The green model is used as a modifier to the orange container (of which only the corners are left visible here)
[The_Redcoat]’s solution to this is to avoid hole patterns or grills altogether, and instead print large wall sections of the container as infill-only, with no perimeter layers at all. The exposed infill pattern is dense enough to prevent small beads of desiccant from falling through, while allowing ample airflow at the same time. The big advantage here is that infill patterns are also quite efficient for the printer to lay down. Instead of the loads of stops and starts and retractions needed to print a network of holes, infill patterns are mostly extruded in layers of unbroken lines. This translates to faster print speeds and an overall more reliable outcome, even on printers that might not be as well tuned or calibrated as they could be.

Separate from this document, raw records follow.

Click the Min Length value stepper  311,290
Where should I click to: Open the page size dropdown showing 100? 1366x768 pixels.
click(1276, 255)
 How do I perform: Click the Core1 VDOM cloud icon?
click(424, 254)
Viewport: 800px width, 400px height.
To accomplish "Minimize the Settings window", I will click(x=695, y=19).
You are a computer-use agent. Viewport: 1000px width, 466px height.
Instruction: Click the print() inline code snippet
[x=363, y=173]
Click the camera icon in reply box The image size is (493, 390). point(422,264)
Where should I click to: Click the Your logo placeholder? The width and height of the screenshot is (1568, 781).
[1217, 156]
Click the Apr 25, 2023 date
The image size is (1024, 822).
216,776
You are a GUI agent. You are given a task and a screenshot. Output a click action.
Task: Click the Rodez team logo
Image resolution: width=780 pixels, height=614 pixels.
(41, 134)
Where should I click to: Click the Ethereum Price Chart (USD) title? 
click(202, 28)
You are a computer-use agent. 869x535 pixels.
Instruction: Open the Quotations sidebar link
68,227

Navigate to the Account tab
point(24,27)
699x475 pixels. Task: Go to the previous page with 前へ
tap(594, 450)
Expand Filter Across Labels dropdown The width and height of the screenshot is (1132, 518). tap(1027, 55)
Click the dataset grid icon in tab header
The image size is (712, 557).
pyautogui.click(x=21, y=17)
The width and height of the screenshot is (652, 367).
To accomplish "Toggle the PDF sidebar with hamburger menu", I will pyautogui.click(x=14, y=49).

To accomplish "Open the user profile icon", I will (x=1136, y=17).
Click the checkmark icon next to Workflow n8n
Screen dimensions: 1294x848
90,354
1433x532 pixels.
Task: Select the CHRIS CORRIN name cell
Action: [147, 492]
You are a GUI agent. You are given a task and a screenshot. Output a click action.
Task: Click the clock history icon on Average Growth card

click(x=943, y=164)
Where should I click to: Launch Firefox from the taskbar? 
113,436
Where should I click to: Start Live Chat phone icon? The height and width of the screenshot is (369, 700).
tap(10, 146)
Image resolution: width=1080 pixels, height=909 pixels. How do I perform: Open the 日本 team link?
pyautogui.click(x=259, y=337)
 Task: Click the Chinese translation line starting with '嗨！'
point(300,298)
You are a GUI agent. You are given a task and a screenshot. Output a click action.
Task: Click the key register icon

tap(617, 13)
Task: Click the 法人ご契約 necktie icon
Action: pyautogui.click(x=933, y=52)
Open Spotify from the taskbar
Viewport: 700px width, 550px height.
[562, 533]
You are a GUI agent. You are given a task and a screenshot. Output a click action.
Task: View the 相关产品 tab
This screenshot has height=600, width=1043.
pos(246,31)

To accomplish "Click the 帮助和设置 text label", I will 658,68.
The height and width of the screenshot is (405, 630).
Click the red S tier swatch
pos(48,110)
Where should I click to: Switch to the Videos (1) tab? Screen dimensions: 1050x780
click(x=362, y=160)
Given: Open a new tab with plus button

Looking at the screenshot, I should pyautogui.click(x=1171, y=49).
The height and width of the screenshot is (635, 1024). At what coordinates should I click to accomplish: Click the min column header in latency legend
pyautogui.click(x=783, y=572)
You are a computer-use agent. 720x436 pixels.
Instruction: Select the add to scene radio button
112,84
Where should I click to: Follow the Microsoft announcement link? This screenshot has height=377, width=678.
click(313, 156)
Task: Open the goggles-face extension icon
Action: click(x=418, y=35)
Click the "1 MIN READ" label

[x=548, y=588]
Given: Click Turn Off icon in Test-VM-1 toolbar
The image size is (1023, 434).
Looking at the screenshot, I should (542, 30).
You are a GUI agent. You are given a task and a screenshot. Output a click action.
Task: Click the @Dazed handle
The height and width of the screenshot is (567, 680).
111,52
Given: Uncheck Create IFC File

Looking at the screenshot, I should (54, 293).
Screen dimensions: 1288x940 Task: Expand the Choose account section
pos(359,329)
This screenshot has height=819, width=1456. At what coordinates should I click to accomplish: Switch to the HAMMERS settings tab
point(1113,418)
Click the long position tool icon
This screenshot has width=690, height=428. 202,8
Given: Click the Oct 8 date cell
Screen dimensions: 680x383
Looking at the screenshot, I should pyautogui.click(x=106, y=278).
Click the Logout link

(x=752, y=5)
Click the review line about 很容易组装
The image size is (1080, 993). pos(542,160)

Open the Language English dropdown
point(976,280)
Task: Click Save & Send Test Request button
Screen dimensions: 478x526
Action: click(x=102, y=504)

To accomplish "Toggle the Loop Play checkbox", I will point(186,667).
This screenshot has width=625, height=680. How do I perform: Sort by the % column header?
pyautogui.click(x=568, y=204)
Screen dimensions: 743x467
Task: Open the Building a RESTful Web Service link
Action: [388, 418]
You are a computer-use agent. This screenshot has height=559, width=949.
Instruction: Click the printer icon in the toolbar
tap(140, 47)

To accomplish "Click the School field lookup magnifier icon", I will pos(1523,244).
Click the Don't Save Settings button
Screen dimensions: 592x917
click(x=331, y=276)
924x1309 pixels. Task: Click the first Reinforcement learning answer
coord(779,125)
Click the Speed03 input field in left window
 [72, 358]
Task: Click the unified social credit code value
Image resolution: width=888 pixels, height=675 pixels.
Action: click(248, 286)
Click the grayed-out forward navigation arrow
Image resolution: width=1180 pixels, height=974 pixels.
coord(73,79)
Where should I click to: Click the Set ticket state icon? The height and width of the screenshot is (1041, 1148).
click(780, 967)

To get this result, [The_Redcoat] modeled a normal, flat-walled container then used OpenSCAD to create a stack of segments to use as a modifier in PrusaSlicer. The container is printed as normal, except where it intersects with the modifier, in which case those areas get printed with infill only and no walls. The result is what you see here: enough airflow for the desiccant to do its job, while not allowing any of the beads to escape. It’s a clever use of both a high infill as well as the ability to use a 3D model as a slicing modifier.

There’s also another approach to avoiding having to print a dense pattern of holes, though it is for light-duty applications only: embedding a material like tulle into a 3D print, for example, can make a pretty great fan filter.